Dear LUGers,
I've been looking around and have tested four dedicated HTML editors including those recommended on list. I've only used each for a short amount of time but have formed some initial opinions.
BlueFish: A nice little app that actually seems quite powerful, has tools for php and sql. It has function to test your pages in various popular browsers, but no internal preview feature and although has a lot of features to speed up coding it doesn't have a WYSIWYG interface. With neither of these you're left pretty blind as to what the page will look like without having a browser open next to it and constantly refreshing the page. Has pretty good support for CSS and a dubious spell checker and word count along with customisable toolbars so you can have your most commonly used features to hand.
Quanta Plus: Seems a similar but more grown up editor than BlueFish. This one has a nice preview pane feature so you can have a split screen between the source and what the page will look like. It recognises and highlights PHP code and web sites are managed as "Projects" which is a nice touch. You can also get plugins for the editor some of which look very useful. However, still no WYSIWYG editor.
Amaya: W3C's offer of a web editor. This one boasts support for XHTML, MathML, SVG, SMIL and CSS. The majority of these I don't currently use on a regular basis (apart from CSS) but could well prove useful in the future. Amaya was the first WYSIWYG I saw and I wasn't impressed. Compared to what I've been used to in Dreamweaver its clunky and often has little resemblence to final rendered appearance of web pages. I didn't feel very happy with using Amaya.

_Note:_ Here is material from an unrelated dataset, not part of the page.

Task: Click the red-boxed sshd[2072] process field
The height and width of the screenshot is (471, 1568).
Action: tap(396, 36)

All of these editors are technically a work in progress, but this one felt like it needed a bit more progress!
Mozilla Composer: I've just recently tried this one, it has a much better WYSIWYG interface than Amaya. I really like the feel of it, seems like a much more polished interface. However, it's not as hot on features for hardcore editing as many of the others and lacks scope for a more technically minded developer. There's no highlighting of HTML tags, no recognition of PHP code and I can see me getting frustrated with a lack of flexibility.

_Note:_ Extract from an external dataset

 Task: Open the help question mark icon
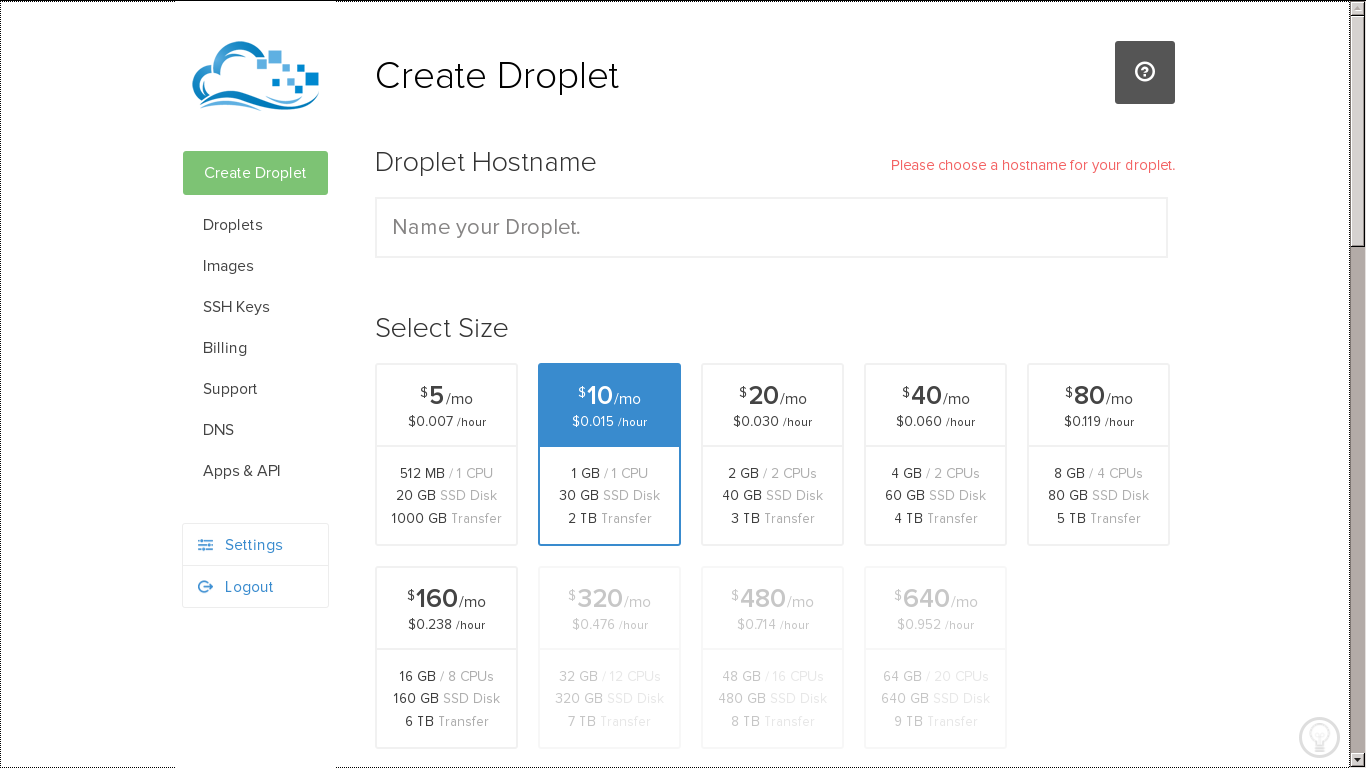[1144, 72]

In conclusion, taking Macromedia Dreamweaver MX as a benchmark (a status which I personally believe it deserves, despite its propriatory origins) choosing a Linux based editor is going to be a compromise. The Mozilla Composer WYSIWYG interface is very nice but Quanta Plus has more scope for serious coding. None of the editors I've seen have the advanced features for managing web sites that I'd like and I'm very much left to do things by myself - which is nice but time consuming.
If anyone knows of another editor that I could look at I'd love to hear about it, but short of Macromedia going open source or porting to Linux properly I think I'm a bit stuck as to what to use for the moment, I'll just have to make do with what's available. If I had the programming skills I'd love to start an open source project of my own, or contribute to another - but unfortunately I don't. Yet.